**TASK**
Produce as output only the lines below starting at the line with "Select the XXS size row label" and continuing through the line with "Task: Click help icon beside Site Isolation", each one exactly as written.
=====
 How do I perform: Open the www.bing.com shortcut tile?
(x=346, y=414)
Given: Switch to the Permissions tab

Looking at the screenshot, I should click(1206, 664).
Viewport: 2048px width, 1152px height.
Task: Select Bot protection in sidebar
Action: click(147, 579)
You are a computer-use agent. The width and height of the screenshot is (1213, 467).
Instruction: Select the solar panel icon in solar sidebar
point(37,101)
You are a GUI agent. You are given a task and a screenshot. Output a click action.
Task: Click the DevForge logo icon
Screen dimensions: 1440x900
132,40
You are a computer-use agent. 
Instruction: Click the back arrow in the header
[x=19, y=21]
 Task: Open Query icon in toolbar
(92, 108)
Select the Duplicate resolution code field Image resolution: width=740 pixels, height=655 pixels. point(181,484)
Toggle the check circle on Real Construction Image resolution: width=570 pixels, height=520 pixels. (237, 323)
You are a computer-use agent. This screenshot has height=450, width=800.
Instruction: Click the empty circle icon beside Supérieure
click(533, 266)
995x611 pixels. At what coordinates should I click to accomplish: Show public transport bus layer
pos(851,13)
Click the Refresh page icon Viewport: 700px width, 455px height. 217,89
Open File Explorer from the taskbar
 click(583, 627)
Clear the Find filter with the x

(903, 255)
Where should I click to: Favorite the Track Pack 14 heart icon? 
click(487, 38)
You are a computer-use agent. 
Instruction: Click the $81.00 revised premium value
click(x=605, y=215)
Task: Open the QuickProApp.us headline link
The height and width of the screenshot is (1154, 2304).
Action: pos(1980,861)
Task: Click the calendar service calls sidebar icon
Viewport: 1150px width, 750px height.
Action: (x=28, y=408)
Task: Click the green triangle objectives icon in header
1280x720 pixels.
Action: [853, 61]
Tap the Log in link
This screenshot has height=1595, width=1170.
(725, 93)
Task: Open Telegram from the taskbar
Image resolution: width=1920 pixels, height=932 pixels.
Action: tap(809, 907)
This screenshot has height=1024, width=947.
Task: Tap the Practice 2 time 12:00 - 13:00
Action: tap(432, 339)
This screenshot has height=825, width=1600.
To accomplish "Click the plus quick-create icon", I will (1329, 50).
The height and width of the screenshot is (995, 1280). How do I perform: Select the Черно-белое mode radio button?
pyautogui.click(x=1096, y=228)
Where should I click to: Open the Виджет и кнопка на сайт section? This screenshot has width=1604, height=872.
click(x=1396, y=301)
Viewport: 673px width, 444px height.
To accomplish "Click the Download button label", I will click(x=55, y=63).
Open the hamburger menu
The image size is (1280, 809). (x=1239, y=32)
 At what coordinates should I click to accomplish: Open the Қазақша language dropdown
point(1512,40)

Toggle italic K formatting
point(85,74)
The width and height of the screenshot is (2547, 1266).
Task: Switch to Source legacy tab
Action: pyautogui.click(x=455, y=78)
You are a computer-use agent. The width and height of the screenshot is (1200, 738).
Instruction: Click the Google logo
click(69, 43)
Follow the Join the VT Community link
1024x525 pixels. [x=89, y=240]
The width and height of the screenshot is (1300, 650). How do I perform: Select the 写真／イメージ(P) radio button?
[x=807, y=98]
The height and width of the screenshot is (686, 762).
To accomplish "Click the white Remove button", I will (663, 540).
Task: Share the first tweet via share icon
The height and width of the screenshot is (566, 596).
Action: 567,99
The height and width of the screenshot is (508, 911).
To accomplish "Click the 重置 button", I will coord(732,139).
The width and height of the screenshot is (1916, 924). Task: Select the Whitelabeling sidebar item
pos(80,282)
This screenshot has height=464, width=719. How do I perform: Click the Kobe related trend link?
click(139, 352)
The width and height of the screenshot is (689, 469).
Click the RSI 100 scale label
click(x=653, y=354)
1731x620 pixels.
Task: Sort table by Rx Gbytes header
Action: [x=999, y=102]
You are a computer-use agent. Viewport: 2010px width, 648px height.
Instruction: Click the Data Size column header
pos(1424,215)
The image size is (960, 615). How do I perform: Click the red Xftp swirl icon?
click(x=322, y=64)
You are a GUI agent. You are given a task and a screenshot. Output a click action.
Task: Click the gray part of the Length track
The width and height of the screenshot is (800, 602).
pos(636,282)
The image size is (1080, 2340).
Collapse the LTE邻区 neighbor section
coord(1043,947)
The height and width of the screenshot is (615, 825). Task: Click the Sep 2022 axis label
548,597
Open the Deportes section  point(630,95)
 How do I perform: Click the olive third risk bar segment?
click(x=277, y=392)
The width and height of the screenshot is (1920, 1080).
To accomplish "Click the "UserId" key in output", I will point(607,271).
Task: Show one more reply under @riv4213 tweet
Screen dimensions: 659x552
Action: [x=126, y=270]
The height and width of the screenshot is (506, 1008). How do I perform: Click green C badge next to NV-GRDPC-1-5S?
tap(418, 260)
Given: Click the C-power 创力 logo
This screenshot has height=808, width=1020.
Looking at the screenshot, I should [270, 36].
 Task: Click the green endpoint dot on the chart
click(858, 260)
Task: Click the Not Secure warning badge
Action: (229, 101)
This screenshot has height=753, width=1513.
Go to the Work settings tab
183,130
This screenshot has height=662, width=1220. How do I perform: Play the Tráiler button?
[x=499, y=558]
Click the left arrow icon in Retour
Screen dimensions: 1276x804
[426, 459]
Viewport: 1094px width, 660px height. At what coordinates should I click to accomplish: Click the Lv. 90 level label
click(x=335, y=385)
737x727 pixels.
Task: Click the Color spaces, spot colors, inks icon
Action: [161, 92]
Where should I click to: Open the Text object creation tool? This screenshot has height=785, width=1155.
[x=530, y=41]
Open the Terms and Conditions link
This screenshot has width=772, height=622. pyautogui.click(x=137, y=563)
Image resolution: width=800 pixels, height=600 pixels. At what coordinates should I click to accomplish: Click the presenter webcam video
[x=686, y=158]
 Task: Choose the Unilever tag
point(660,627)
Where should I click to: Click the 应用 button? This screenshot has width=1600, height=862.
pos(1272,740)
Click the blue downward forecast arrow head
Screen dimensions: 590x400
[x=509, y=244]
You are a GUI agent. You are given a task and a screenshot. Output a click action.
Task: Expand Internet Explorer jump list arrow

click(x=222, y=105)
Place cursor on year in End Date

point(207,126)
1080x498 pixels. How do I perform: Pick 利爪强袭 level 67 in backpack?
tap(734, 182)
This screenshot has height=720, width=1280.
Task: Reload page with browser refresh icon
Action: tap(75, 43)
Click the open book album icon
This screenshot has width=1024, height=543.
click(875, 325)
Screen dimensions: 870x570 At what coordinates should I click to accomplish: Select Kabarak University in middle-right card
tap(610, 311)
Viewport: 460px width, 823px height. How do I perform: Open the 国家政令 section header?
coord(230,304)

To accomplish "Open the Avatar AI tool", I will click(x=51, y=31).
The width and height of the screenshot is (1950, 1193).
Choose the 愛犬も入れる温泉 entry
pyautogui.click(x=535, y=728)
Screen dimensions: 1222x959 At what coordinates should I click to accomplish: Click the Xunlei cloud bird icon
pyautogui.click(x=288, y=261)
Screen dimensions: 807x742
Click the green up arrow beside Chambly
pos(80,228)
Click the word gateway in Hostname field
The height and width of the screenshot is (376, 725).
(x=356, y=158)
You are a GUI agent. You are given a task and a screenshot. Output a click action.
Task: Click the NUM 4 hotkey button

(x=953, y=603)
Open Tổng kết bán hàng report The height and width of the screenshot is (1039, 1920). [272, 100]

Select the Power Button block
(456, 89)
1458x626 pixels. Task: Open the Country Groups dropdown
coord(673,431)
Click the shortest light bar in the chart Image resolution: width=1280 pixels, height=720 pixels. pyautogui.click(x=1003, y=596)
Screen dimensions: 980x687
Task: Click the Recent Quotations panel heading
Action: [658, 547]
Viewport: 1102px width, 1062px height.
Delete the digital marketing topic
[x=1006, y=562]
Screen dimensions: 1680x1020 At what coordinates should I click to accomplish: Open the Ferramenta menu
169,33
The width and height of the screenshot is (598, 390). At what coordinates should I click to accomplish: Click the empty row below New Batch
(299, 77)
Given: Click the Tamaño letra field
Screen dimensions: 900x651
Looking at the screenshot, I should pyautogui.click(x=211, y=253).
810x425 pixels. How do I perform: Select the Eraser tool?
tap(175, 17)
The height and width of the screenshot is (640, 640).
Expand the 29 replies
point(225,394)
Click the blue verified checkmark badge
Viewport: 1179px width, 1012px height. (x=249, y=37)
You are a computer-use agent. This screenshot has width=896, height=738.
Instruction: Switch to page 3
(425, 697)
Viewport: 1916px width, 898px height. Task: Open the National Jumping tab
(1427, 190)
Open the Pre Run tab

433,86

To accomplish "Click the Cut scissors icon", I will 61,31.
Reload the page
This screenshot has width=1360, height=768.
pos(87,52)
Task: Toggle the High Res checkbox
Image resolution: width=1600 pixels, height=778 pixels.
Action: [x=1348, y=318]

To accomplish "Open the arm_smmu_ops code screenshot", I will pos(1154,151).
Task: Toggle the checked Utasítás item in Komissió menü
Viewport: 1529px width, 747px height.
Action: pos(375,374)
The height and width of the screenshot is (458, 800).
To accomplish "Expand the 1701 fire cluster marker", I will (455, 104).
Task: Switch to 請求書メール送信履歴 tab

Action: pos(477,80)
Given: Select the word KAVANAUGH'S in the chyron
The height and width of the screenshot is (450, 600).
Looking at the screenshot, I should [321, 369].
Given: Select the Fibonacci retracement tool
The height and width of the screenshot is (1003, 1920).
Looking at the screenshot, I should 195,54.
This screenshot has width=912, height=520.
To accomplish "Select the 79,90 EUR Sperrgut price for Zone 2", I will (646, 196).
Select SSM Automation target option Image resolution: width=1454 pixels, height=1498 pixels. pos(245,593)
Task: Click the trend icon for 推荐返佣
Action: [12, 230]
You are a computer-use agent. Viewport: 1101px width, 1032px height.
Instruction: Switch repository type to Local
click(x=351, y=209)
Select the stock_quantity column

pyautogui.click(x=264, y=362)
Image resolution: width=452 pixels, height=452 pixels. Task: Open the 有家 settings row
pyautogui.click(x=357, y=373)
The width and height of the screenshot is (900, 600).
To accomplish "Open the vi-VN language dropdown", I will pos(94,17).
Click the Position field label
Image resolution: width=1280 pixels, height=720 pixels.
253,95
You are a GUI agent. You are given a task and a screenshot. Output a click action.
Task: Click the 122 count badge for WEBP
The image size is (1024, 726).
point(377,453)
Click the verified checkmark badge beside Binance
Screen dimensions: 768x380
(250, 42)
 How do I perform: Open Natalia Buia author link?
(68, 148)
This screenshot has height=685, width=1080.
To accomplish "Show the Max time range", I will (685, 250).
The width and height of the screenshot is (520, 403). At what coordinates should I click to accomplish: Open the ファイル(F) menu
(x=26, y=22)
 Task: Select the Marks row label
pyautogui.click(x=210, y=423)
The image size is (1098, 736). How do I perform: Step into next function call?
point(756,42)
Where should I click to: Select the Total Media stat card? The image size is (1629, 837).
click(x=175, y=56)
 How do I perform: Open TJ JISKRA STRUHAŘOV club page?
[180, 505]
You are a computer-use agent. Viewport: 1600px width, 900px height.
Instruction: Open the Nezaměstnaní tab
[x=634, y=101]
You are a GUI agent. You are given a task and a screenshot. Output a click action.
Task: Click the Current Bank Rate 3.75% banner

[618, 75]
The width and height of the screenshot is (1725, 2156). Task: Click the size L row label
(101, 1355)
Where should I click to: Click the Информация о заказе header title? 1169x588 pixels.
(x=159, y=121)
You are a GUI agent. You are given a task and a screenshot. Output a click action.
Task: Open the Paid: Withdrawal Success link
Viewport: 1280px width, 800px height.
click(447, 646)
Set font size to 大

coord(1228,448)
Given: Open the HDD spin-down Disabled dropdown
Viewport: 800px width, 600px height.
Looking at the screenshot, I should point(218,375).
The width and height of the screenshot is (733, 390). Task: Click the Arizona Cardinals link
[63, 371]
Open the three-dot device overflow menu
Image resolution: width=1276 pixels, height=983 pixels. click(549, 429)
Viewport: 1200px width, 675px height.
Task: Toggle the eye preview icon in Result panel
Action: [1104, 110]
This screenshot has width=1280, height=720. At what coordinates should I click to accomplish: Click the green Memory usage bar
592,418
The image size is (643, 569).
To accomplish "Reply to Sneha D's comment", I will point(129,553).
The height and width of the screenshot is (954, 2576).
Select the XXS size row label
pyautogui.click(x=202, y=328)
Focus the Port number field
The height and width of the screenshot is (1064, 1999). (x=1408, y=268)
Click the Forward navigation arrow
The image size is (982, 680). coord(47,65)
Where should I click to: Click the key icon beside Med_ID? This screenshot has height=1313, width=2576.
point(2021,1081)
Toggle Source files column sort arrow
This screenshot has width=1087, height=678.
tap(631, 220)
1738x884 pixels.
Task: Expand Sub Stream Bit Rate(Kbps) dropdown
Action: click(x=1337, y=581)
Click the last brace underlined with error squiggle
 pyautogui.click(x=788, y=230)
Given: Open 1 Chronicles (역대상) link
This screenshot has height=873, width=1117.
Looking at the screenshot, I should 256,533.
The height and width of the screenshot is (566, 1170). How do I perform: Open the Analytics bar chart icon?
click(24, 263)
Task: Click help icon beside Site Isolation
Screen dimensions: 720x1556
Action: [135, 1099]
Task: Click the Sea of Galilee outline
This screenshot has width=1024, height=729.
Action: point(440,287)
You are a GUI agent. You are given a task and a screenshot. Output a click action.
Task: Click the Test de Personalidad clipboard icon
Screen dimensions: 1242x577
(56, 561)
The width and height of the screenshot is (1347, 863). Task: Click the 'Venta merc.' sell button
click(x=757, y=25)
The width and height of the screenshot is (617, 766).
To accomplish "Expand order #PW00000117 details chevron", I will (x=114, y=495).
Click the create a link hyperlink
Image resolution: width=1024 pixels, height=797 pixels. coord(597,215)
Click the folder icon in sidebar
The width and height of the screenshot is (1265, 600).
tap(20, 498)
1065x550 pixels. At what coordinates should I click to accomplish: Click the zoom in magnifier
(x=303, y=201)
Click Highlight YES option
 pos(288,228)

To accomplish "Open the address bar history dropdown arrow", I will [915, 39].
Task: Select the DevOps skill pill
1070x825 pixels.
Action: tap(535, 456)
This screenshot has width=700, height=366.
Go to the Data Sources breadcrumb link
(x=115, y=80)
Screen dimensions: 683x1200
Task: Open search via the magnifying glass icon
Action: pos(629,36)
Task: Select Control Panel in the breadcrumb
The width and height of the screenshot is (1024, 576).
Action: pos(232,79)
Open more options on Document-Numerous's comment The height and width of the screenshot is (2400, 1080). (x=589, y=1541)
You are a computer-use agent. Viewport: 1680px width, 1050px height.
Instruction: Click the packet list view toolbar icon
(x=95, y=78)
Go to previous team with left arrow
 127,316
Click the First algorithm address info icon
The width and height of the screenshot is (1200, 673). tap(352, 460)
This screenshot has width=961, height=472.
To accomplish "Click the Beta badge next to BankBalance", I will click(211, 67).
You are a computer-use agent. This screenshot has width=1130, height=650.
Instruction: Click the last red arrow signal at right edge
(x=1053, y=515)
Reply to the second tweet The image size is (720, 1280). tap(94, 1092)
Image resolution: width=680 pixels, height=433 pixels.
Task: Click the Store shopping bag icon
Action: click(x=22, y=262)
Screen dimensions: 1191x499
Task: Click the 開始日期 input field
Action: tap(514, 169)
=====
**RESULT OF THE TASK**
Select the XXS size row label
pyautogui.click(x=202, y=328)
Focus the Port number field
The height and width of the screenshot is (1064, 1999). (x=1408, y=268)
Click the Forward navigation arrow
The image size is (982, 680). coord(47,65)
Where should I click to: Click the key icon beside Med_ID? This screenshot has height=1313, width=2576.
point(2021,1081)
Toggle Source files column sort arrow
This screenshot has width=1087, height=678.
tap(631, 220)
1738x884 pixels.
Task: Expand Sub Stream Bit Rate(Kbps) dropdown
Action: click(x=1337, y=581)
Click the last brace underlined with error squiggle
 pyautogui.click(x=788, y=230)
Given: Open 1 Chronicles (역대상) link
This screenshot has height=873, width=1117.
Looking at the screenshot, I should 256,533.
The height and width of the screenshot is (566, 1170). How do I perform: Open the Analytics bar chart icon?
click(24, 263)
Task: Click help icon beside Site Isolation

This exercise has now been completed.